> **Required action**
From the records below, transcribe exactly the lines that begin at the line with "Click the Email" and end at the line with "Task: Open Aktivér e-faktura modtagelse link", both included.

Collected data entries:
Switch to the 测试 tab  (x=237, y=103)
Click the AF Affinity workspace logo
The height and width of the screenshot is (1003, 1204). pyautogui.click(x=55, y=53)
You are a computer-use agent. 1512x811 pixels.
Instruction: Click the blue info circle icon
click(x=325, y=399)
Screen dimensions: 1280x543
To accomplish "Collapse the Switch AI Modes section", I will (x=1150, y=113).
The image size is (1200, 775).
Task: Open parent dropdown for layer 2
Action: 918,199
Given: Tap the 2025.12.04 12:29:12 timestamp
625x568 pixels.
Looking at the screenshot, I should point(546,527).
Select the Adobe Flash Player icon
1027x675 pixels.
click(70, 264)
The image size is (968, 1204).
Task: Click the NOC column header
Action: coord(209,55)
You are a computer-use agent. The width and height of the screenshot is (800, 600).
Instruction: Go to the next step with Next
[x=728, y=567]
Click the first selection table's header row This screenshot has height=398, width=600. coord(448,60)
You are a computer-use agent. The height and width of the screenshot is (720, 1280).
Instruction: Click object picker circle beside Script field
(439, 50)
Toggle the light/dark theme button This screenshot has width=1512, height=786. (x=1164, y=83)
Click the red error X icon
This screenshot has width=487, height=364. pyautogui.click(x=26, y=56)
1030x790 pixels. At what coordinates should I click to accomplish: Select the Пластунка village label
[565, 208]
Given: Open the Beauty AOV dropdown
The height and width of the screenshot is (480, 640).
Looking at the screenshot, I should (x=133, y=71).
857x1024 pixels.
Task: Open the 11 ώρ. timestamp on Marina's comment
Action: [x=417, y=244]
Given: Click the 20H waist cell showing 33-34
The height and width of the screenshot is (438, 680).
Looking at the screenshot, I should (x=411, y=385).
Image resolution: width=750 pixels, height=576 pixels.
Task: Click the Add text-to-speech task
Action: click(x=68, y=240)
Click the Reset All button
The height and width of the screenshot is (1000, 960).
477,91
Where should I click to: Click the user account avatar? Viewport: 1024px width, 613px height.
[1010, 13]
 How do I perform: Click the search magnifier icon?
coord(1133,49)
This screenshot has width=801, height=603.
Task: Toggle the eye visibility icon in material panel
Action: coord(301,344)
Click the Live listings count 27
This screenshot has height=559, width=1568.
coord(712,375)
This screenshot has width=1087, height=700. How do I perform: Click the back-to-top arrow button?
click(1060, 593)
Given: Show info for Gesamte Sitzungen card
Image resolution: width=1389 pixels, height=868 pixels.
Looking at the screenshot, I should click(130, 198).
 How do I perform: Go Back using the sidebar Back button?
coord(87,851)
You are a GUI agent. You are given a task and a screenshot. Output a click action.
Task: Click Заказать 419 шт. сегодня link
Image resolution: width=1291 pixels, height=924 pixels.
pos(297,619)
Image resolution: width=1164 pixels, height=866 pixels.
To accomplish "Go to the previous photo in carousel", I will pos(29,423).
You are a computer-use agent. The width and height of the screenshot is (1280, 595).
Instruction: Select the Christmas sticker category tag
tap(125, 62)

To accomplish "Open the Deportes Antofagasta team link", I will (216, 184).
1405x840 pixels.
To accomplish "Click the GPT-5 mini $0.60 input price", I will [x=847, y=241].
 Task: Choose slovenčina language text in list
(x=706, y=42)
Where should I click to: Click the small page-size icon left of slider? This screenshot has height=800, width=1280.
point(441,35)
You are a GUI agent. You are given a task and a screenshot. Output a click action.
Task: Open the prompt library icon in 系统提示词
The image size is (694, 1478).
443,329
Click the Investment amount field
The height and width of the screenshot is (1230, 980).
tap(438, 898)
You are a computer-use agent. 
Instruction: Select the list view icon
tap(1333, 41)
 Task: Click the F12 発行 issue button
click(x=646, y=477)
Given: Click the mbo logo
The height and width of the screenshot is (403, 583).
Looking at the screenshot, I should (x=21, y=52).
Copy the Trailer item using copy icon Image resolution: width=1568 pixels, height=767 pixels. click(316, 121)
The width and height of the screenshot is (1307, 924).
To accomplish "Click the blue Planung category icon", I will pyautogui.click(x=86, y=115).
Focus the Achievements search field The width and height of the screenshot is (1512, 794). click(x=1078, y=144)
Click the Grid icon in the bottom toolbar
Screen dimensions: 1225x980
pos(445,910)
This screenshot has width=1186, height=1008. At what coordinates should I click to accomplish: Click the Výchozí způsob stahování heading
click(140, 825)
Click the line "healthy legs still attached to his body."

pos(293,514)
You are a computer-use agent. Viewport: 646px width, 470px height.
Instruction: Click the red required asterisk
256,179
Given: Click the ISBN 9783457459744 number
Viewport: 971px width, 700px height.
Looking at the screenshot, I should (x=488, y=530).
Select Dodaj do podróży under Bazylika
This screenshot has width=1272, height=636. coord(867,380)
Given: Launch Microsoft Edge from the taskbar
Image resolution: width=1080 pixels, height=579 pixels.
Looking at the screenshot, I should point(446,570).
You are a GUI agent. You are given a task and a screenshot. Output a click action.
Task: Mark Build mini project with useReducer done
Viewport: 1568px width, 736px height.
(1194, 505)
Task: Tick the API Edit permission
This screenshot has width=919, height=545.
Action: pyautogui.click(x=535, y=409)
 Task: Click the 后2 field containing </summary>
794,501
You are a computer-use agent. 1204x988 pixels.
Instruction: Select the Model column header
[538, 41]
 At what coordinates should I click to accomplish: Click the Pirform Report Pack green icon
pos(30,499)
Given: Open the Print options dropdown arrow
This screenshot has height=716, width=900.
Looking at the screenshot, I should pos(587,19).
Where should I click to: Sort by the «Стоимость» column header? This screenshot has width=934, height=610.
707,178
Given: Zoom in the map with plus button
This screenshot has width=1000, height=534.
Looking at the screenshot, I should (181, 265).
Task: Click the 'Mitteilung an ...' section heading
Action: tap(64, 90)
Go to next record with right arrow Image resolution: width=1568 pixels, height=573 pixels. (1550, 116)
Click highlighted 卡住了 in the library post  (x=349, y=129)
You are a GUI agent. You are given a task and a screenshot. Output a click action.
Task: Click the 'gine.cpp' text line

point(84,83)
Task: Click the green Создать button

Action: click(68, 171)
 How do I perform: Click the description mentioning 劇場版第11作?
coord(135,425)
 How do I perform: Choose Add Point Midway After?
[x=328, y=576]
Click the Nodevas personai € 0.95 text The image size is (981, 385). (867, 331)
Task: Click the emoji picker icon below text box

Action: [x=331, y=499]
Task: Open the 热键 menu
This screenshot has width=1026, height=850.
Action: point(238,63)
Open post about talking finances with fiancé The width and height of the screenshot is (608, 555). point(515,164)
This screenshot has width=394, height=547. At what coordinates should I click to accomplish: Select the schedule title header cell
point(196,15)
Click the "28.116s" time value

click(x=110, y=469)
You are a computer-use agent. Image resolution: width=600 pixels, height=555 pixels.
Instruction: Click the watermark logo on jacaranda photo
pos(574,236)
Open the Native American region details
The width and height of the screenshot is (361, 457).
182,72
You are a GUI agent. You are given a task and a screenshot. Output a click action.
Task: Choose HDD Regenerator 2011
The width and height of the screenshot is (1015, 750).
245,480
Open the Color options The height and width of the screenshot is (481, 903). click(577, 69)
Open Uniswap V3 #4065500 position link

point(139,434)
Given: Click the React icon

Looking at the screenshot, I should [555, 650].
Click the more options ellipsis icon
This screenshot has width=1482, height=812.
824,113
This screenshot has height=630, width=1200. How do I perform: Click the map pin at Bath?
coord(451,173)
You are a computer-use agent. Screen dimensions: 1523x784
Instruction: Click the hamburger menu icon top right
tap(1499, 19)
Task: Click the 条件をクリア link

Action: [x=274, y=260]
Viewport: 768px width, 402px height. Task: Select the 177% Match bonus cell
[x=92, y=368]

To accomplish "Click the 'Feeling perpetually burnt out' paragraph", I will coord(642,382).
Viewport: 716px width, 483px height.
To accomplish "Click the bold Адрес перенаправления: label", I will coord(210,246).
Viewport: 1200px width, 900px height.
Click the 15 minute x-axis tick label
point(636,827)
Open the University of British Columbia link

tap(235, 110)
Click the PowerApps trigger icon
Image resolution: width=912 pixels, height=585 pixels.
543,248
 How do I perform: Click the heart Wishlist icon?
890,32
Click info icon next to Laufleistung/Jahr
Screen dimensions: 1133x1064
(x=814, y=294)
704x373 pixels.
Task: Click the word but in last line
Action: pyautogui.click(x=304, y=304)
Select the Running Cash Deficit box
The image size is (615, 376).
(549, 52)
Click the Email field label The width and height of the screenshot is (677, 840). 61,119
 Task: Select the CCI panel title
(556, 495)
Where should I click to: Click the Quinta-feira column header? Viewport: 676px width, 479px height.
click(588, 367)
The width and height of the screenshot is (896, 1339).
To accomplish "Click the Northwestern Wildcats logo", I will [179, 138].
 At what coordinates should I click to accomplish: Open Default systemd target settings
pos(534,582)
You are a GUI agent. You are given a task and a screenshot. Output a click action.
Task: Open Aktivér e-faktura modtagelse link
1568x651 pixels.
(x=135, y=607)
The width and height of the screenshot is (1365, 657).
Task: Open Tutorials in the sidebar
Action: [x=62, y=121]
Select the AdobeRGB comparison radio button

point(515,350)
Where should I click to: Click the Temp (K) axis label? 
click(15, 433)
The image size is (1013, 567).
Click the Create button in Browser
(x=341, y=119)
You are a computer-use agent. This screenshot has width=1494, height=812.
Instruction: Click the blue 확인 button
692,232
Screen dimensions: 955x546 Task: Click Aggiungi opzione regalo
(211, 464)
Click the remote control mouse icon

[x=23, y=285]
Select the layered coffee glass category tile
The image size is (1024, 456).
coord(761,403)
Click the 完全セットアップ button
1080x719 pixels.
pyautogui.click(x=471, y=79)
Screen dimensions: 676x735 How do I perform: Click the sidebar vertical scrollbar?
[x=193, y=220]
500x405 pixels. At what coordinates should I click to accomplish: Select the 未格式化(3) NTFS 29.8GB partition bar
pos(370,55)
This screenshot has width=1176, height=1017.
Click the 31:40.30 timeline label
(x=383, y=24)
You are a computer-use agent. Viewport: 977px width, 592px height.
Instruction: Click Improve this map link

> **Solved problem**
Click the Email field label The width and height of the screenshot is (677, 840). 61,119
 Task: Select the CCI panel title
(556, 495)
Where should I click to: Click the Quinta-feira column header? Viewport: 676px width, 479px height.
click(588, 367)
The width and height of the screenshot is (896, 1339).
To accomplish "Click the Northwestern Wildcats logo", I will [179, 138].
 At what coordinates should I click to accomplish: Open Default systemd target settings
pos(534,582)
You are a GUI agent. You are given a task and a screenshot. Output a click action.
Task: Open Aktivér e-faktura modtagelse link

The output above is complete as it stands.